- EXERCISE OBJECTIVE -
Below are the entries to work from; restate word for word the portion that opens with the line containing "Open the Extensions view icon" and closes with the line containing "Task: Open the filter lines icon", keeping both.

- DATA FOR REVIEW -
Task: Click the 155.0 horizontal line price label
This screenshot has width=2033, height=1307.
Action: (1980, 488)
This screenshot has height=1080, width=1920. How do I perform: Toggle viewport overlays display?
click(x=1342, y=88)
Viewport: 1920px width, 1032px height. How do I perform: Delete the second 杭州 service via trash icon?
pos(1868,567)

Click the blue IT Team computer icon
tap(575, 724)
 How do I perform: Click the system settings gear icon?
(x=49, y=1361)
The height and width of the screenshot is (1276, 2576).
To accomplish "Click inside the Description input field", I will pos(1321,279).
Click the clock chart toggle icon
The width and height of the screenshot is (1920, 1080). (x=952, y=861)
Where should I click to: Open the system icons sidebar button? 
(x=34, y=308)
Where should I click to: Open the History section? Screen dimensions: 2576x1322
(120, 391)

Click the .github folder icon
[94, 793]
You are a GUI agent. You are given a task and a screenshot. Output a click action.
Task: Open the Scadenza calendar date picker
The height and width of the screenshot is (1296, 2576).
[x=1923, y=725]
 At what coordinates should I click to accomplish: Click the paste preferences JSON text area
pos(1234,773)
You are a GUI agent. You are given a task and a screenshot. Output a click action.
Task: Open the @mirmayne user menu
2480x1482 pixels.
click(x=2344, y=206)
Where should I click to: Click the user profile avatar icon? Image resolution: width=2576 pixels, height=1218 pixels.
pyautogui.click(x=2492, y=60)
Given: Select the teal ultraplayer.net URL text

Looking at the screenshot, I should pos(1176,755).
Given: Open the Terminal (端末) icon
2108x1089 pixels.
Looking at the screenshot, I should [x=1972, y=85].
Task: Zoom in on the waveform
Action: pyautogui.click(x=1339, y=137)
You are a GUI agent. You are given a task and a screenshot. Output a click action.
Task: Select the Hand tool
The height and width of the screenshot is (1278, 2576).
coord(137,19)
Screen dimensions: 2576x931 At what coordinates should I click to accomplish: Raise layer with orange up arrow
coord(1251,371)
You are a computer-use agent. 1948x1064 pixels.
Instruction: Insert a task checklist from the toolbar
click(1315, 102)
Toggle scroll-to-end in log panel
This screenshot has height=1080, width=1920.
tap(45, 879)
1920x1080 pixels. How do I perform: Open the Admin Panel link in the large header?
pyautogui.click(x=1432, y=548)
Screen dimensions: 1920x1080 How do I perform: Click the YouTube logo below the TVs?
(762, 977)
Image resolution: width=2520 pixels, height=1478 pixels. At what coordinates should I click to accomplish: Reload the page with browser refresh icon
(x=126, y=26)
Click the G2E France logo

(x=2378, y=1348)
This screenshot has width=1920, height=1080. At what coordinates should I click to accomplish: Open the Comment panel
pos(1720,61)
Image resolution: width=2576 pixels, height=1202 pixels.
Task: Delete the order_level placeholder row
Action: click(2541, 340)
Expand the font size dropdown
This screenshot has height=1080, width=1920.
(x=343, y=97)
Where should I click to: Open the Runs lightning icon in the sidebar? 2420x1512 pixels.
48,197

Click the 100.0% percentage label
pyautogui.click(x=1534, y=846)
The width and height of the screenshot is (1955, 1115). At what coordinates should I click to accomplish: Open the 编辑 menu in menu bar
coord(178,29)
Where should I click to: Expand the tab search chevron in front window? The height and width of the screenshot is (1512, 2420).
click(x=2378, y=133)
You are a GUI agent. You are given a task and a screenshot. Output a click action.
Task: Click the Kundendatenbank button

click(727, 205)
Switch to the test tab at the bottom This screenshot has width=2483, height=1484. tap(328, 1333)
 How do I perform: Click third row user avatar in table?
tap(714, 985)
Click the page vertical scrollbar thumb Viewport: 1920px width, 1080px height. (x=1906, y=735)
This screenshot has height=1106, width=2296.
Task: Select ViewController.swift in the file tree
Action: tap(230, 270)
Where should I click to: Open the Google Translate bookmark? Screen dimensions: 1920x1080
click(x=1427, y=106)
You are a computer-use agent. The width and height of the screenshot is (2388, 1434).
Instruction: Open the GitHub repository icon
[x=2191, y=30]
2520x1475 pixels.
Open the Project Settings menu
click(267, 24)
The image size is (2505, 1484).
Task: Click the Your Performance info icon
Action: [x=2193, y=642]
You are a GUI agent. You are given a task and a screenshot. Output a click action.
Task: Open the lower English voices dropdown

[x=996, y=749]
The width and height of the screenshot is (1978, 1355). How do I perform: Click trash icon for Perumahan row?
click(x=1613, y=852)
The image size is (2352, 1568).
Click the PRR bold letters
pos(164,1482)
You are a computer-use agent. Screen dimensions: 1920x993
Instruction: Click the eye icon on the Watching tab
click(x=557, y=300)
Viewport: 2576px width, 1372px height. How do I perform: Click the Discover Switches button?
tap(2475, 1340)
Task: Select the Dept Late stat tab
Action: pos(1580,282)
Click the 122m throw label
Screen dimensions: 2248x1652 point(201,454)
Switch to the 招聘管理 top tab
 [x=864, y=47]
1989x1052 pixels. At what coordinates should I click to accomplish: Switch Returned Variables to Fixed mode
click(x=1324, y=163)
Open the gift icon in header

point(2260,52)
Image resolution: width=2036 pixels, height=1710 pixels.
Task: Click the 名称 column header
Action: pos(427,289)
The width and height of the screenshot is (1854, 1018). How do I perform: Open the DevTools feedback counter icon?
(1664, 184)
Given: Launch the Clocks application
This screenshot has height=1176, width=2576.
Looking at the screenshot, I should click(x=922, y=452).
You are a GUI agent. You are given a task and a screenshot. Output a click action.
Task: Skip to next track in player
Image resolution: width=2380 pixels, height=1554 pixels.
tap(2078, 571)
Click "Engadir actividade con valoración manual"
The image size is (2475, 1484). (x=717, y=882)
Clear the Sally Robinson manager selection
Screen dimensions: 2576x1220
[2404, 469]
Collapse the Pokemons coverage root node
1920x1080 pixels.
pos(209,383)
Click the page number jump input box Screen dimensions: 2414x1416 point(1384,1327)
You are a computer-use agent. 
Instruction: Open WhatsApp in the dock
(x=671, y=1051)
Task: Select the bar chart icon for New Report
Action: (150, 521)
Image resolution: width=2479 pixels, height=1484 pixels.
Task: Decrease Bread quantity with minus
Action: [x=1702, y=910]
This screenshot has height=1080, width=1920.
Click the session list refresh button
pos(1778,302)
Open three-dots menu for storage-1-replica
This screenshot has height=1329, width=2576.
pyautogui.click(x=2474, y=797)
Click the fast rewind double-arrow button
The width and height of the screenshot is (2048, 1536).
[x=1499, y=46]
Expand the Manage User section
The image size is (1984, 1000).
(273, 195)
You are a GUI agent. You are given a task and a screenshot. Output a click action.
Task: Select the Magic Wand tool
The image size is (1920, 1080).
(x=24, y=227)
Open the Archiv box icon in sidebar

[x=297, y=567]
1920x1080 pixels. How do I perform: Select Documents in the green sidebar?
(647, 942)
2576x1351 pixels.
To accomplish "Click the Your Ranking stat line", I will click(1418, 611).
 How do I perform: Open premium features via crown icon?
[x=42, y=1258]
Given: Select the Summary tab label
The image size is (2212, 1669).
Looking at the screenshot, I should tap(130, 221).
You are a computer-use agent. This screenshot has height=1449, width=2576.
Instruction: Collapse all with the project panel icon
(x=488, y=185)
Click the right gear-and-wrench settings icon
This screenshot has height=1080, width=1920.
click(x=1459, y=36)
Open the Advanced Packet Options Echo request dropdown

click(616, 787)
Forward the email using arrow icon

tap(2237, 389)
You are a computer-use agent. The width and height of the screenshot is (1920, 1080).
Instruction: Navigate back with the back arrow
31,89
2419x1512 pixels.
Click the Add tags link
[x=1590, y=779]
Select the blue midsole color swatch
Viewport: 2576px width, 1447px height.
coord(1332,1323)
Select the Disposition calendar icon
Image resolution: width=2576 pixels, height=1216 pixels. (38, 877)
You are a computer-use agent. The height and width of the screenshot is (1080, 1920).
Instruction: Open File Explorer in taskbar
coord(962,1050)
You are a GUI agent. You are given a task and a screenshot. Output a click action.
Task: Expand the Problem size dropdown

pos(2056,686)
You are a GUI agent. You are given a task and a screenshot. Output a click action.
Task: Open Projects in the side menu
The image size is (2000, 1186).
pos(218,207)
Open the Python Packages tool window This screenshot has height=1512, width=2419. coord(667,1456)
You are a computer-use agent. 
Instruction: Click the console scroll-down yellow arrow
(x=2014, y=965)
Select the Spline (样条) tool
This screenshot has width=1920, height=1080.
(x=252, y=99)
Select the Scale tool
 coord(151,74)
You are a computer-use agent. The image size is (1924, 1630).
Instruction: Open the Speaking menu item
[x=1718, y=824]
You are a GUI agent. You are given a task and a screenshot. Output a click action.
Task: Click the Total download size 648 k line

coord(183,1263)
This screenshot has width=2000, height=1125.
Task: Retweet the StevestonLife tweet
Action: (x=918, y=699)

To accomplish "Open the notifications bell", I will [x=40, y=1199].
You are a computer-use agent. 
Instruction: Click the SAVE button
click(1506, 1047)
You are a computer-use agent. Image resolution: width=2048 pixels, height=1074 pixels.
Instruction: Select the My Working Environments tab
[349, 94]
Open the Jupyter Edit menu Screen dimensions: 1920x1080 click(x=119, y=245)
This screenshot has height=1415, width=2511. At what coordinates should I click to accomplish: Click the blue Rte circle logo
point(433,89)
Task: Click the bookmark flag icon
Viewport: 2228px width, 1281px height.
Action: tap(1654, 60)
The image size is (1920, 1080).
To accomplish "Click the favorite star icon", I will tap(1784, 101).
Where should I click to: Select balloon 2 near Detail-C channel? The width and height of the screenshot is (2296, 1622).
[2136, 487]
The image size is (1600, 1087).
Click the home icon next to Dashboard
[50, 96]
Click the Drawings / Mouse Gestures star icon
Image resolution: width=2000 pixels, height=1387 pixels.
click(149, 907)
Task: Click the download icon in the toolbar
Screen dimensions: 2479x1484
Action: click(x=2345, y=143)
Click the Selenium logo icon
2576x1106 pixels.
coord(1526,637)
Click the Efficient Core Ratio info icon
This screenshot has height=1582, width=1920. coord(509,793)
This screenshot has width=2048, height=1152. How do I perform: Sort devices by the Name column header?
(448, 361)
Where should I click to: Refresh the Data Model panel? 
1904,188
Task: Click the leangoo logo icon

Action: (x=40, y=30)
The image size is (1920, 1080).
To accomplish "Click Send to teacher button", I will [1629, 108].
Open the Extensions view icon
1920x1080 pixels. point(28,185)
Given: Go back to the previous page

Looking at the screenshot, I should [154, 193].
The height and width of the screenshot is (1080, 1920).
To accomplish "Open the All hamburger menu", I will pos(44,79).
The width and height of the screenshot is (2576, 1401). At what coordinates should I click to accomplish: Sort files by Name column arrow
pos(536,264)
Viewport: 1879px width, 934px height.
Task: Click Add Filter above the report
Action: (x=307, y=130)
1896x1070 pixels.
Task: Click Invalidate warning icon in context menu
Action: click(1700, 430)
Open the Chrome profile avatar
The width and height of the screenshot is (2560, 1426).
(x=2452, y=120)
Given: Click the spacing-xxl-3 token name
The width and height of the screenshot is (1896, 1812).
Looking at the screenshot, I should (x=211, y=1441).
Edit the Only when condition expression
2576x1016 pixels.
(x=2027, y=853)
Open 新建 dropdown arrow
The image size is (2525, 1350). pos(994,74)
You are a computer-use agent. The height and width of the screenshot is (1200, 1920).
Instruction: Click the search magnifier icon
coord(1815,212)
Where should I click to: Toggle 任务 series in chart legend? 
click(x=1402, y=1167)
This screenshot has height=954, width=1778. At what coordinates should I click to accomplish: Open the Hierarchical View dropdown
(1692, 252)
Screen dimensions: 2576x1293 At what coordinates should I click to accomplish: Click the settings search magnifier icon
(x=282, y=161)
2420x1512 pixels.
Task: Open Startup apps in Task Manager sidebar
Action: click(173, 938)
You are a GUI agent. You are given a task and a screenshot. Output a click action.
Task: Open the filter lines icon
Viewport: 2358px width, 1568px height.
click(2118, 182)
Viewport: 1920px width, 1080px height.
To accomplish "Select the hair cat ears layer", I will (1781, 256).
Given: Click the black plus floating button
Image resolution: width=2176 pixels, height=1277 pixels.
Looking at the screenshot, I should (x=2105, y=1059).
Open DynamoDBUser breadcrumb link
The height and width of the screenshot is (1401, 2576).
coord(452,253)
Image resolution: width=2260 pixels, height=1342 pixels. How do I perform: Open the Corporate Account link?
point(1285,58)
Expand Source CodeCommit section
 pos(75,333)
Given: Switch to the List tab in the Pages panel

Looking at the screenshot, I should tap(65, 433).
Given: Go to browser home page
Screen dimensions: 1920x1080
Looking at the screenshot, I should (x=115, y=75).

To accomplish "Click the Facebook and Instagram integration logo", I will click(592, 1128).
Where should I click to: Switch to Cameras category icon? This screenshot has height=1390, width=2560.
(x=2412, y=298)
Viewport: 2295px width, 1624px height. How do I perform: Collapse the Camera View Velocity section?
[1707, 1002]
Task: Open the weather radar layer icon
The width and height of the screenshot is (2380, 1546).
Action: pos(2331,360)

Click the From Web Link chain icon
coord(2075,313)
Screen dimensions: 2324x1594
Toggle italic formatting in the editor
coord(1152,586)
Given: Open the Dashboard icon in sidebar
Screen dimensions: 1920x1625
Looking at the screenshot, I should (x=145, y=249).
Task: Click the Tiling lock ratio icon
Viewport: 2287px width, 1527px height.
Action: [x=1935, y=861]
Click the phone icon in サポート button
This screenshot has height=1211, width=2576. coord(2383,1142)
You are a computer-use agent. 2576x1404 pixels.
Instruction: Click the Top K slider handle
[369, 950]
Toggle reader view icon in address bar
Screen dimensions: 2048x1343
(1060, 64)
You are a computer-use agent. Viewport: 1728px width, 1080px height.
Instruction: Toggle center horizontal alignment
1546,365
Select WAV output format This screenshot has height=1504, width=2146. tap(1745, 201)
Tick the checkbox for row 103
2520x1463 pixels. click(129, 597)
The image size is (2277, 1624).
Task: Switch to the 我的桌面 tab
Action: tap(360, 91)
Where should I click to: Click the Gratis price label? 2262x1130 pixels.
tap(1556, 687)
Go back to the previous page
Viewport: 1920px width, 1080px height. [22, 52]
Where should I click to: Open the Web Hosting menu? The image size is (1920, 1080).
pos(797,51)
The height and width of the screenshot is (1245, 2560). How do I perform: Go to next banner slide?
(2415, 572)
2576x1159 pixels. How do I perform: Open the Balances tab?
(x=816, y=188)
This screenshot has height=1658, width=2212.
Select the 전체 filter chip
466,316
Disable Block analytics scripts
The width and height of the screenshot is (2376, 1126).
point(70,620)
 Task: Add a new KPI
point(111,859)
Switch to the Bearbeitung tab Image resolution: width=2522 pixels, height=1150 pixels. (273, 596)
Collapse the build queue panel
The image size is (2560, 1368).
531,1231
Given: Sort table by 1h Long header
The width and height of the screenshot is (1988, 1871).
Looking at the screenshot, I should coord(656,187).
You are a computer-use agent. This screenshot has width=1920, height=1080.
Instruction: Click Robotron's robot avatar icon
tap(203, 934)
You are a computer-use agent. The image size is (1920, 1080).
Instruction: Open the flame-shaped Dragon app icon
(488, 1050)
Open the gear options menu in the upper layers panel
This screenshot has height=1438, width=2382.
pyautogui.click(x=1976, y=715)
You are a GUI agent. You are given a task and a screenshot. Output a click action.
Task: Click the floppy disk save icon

- WORKED SOLUTION -
Open the Extensions view icon
1920x1080 pixels. point(28,185)
Given: Go back to the previous page

Looking at the screenshot, I should [154, 193].
The height and width of the screenshot is (1080, 1920).
To accomplish "Open the All hamburger menu", I will pos(44,79).
The width and height of the screenshot is (2576, 1401). At what coordinates should I click to accomplish: Sort files by Name column arrow
pos(536,264)
Viewport: 1879px width, 934px height.
Task: Click Add Filter above the report
Action: (x=307, y=130)
1896x1070 pixels.
Task: Click Invalidate warning icon in context menu
Action: click(1700, 430)
Open the Chrome profile avatar
The width and height of the screenshot is (2560, 1426).
(x=2452, y=120)
Given: Click the spacing-xxl-3 token name
The width and height of the screenshot is (1896, 1812).
Looking at the screenshot, I should (x=211, y=1441).
Edit the Only when condition expression
2576x1016 pixels.
(x=2027, y=853)
Open 新建 dropdown arrow
The image size is (2525, 1350). pos(994,74)
You are a computer-use agent. The height and width of the screenshot is (1200, 1920).
Instruction: Click the search magnifier icon
coord(1815,212)
Where should I click to: Toggle 任务 series in chart legend? 
click(x=1402, y=1167)
This screenshot has height=954, width=1778. At what coordinates should I click to accomplish: Open the Hierarchical View dropdown
(1692, 252)
Screen dimensions: 2576x1293 At what coordinates should I click to accomplish: Click the settings search magnifier icon
(x=282, y=161)
2420x1512 pixels.
Task: Open Startup apps in Task Manager sidebar
Action: click(173, 938)
You are a GUI agent. You are given a task and a screenshot. Output a click action.
Task: Open the filter lines icon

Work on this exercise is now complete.